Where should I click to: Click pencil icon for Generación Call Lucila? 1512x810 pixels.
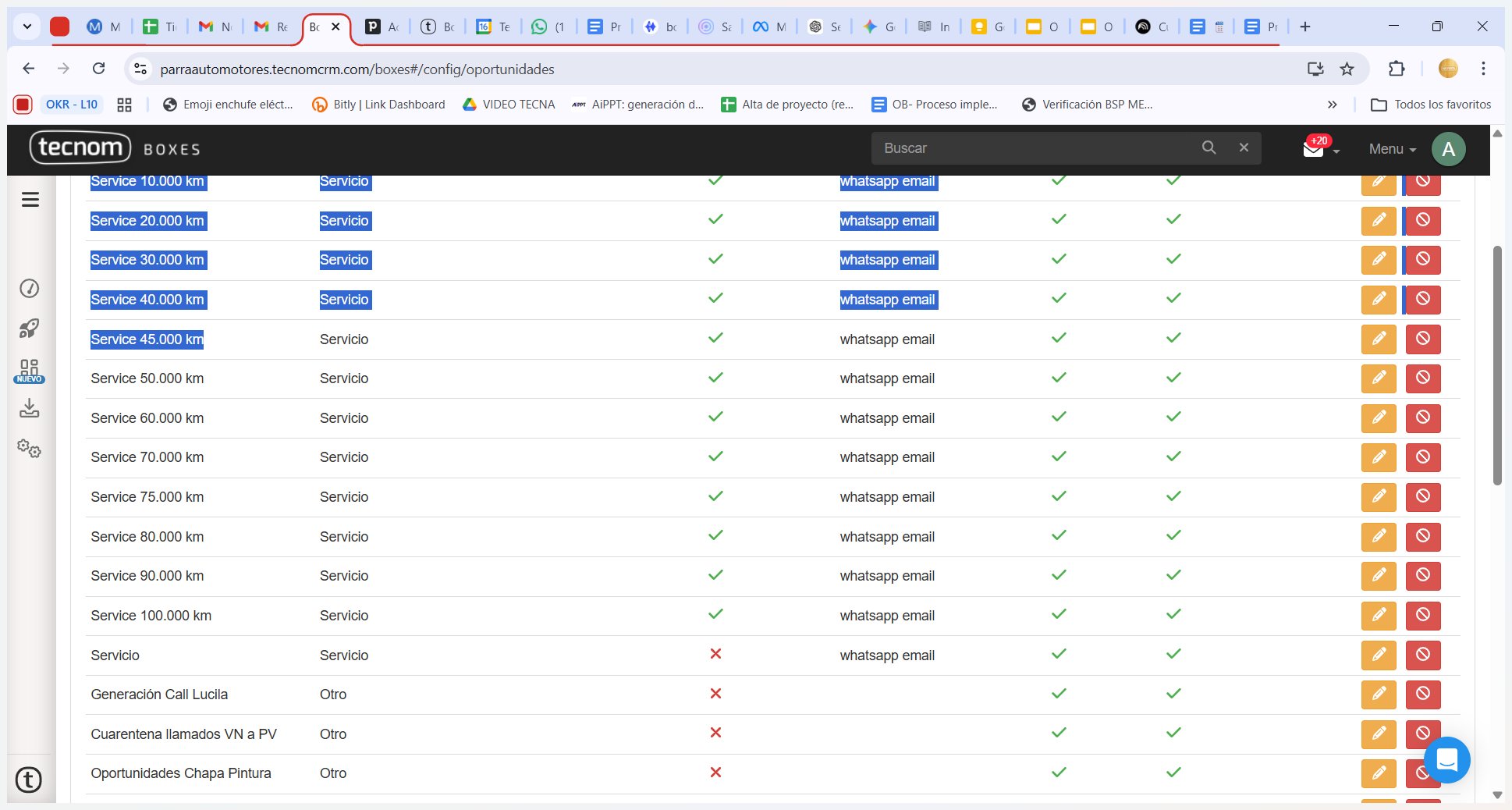(x=1378, y=695)
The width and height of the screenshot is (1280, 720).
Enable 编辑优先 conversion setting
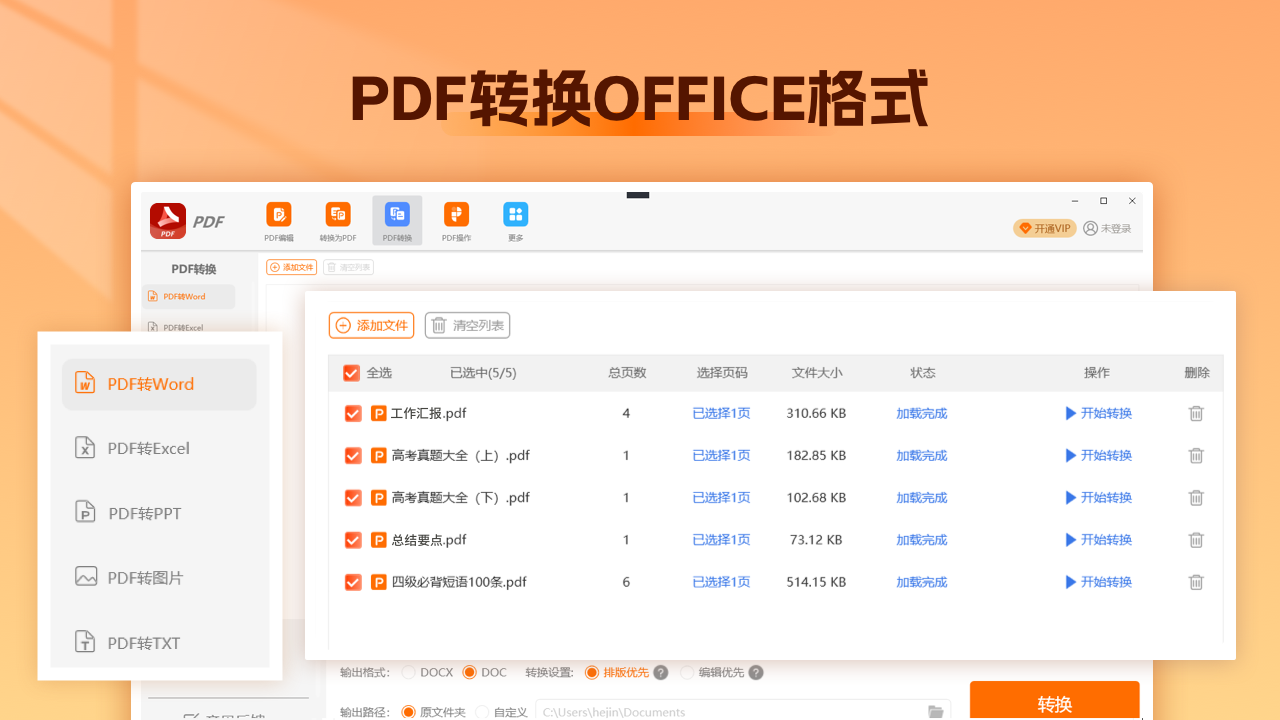(688, 672)
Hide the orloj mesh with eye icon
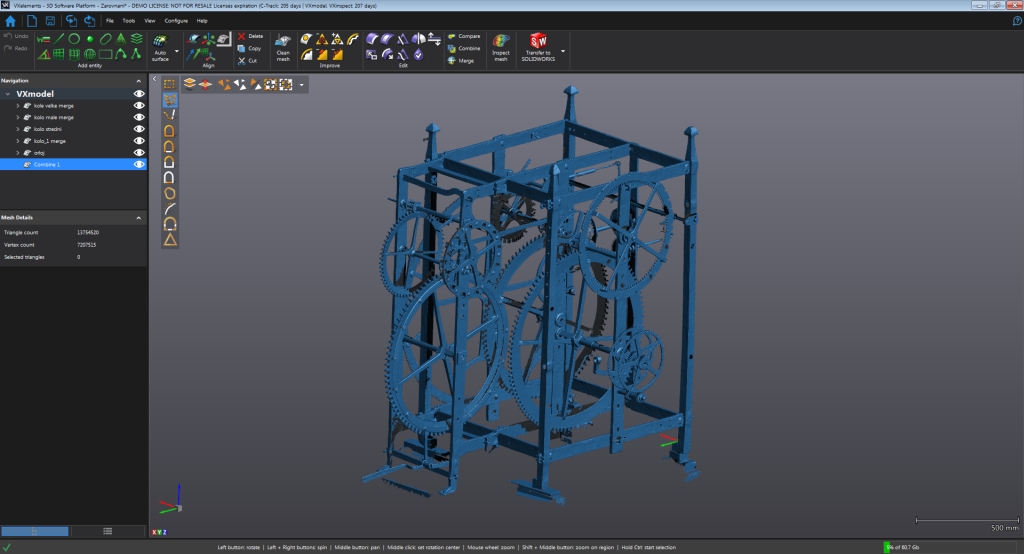This screenshot has height=554, width=1024. tap(139, 153)
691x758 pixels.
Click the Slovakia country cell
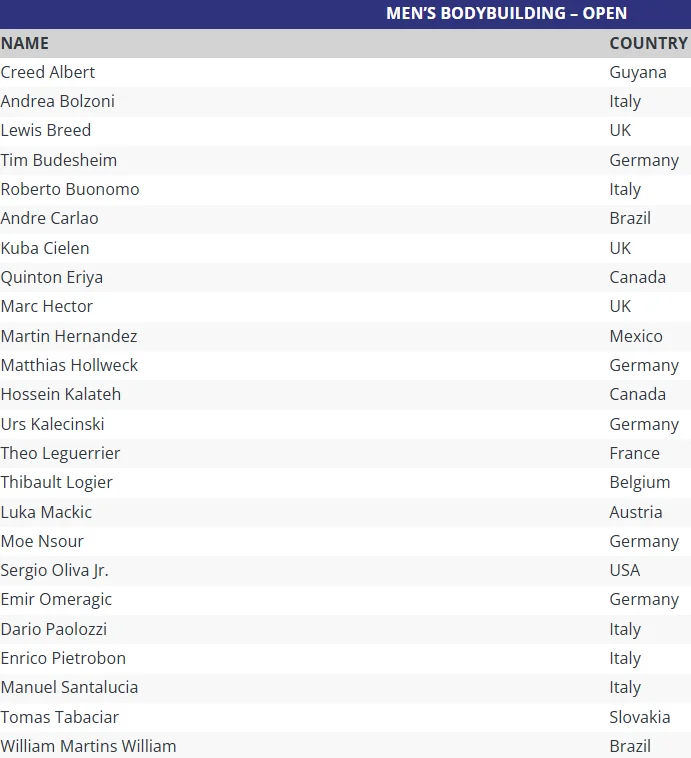(640, 717)
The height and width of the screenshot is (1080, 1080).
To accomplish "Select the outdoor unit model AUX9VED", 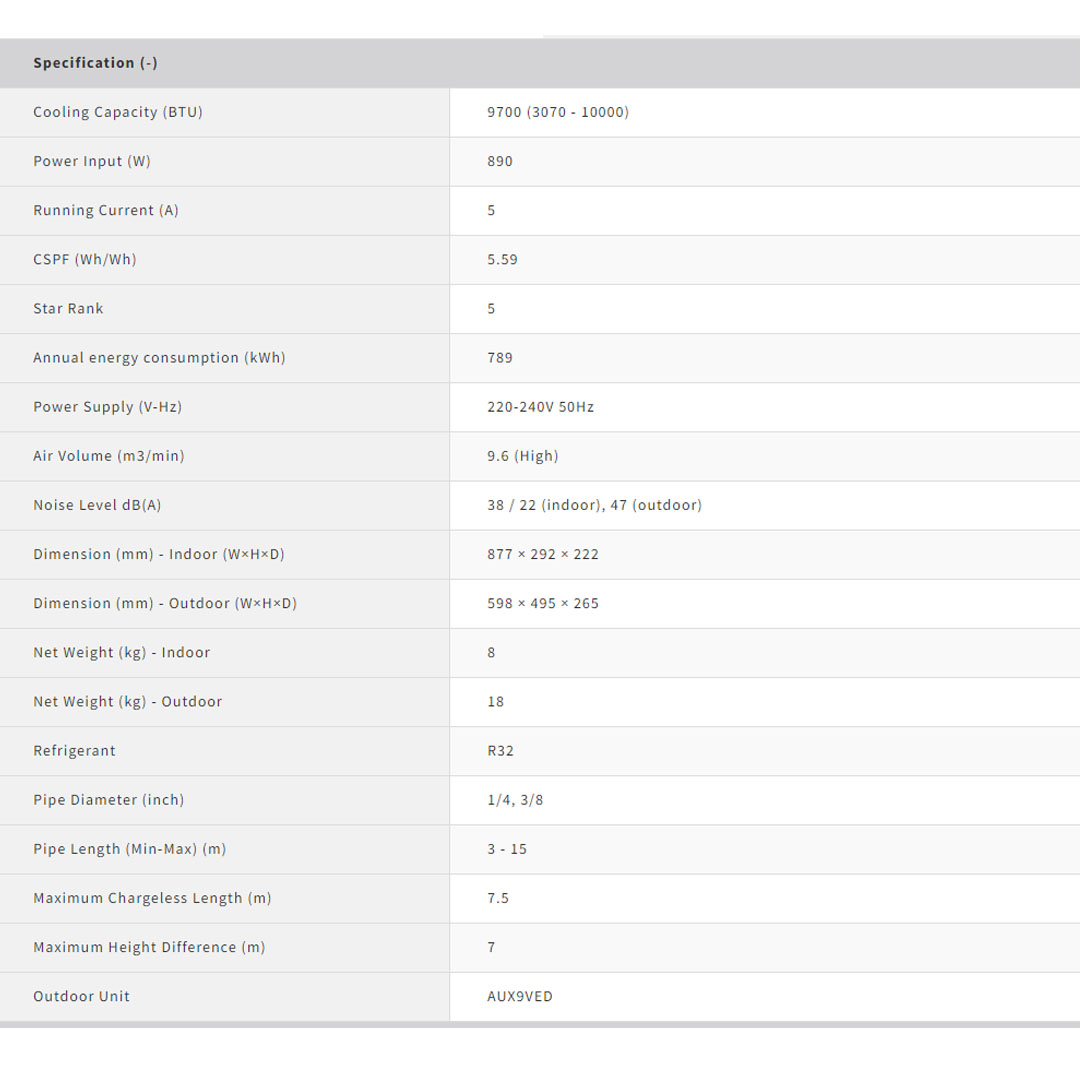I will pos(520,996).
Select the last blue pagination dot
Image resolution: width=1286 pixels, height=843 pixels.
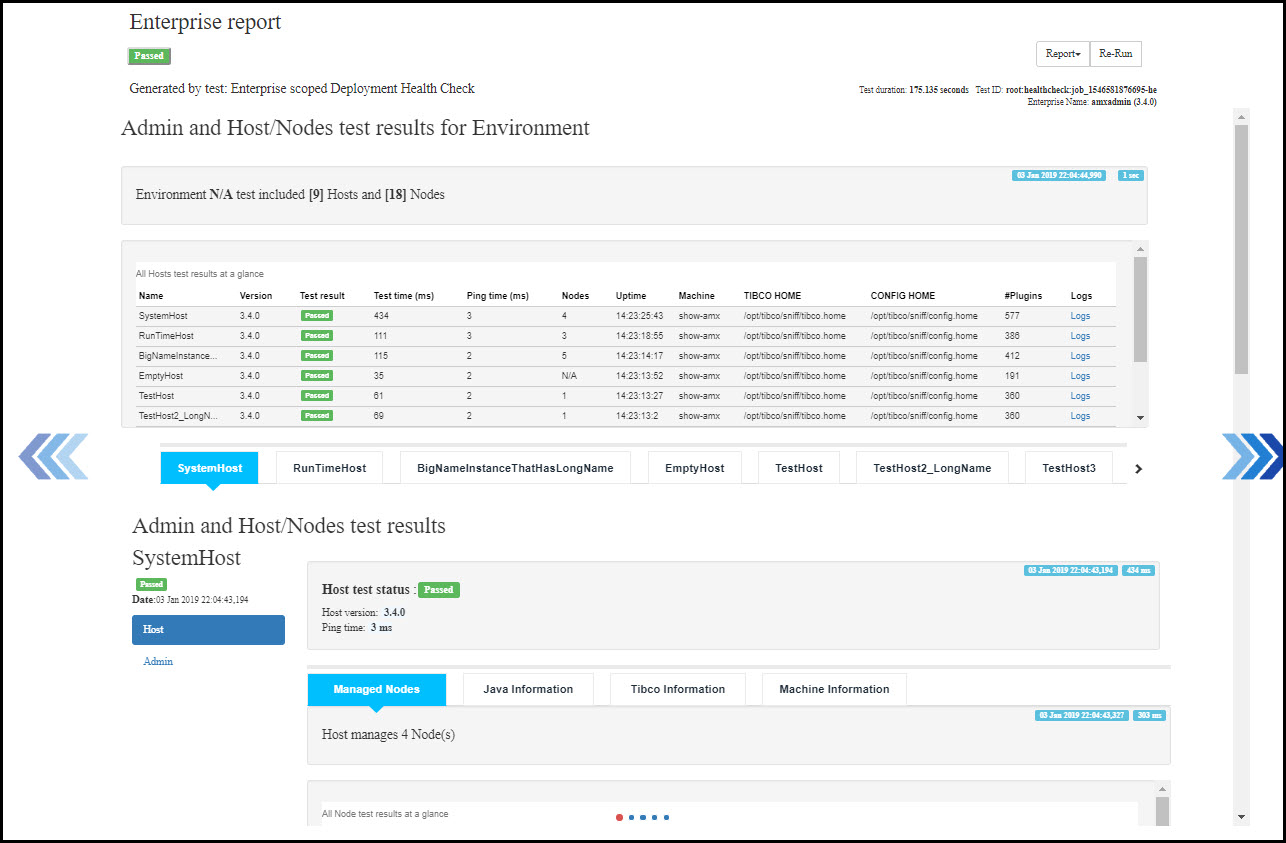(667, 817)

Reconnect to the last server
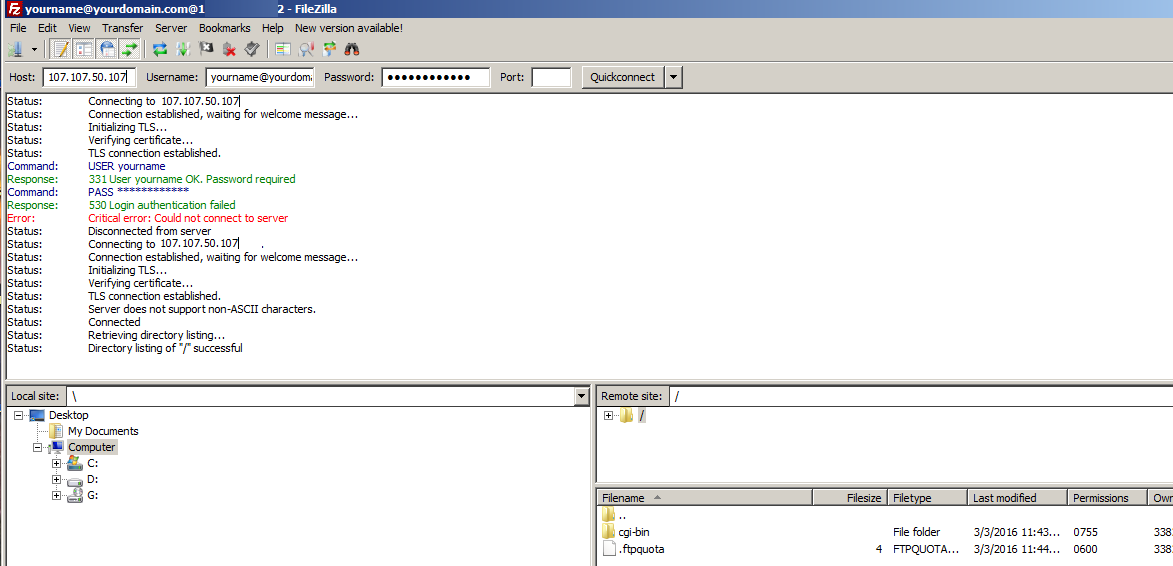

ABOUT THIS EXERCISE
Among the records above, which lines hold the word "last"? Copy each one.

OUTPUT OF THE EXERCISE
Select the last blue pagination dot
Reconnect to the last server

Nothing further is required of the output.